How to Build Better Knees With RA

These easy moves can lessen knee pain and boost flexibility. 

Lisa Robins

Half the battle of keeping your knees healthy when you have rheumatoid arthritis (RA) is shoring up the muscles around them. And that doesn’t require fancy equipment or hours at the gym. Just make sure to get your doctor's approval before starting any exercise program.

Modified squat
Stand tall in front of a sturdy chair with your heels hip-distance apart. As you extend your buttocks backward, slowly bend your knees and lower yourself into the chair so your knees point forward over your feet. Exhale, brace your core (stomach and lower back muscles) and slowly rise back to the starting position. Repeat 2-3 sets of 12-15 repetitions.

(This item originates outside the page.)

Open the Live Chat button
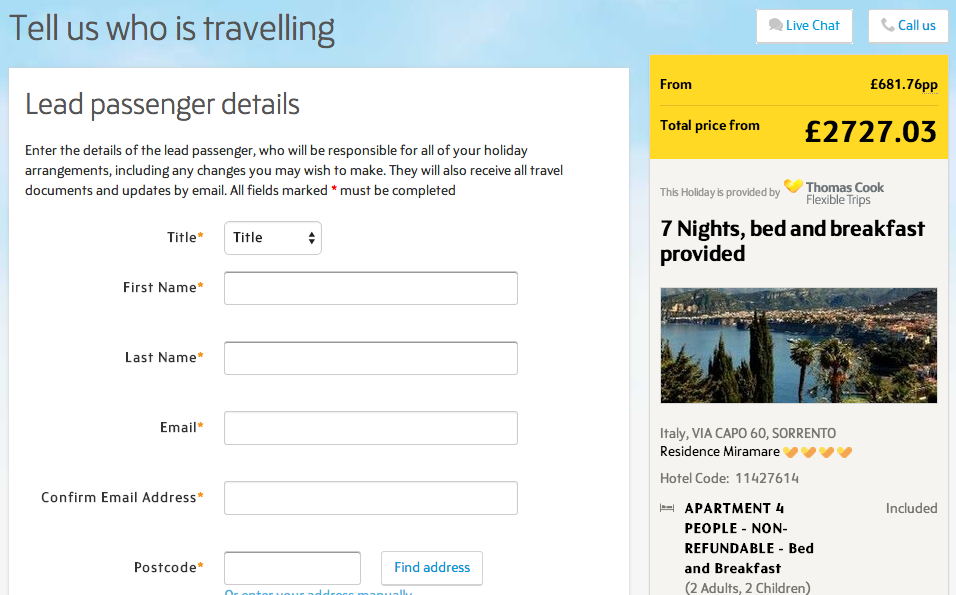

Tip: Too hard? Place a cushion on your chair so you’re sitting higher off the ground. Too easy? Try holding a set of light dumbbells in your hands. 

Knee extension
Sit tall in a chair with your hips and back pressed against the backrest and both knees bent at a 90-degree angle. Straighten your left knee, lifting your calf so it’s parallel to the floor. Hold it here for 1-3 seconds, focusing on your front thigh muscle, then slowly lower back down. Complete 2 sets of 12-15 repetitions per leg.

Tip: Feeling pain? Ease the strain on your lower back by rolling a towel and placing it between your chair and the small curve of your lower spine. Pain or pressure behind your kneecap can be relieved by placing a rolled towel on the chair, underneath your extended knee.

Healthy-knees moves
Along with strengthening exercises, the Tufts University researchers had participants do 20 minutes of cardio—any type of movement, even gentle dancing or marching in place—three times a week. The third component of the plan was stretching, specifically the front and back of the thighs (quadriceps and hamstrings), along with the calf muscle and Achilles tendon. Ask your doctor or a physical therapist for advice on how to perform these types of stretches safely.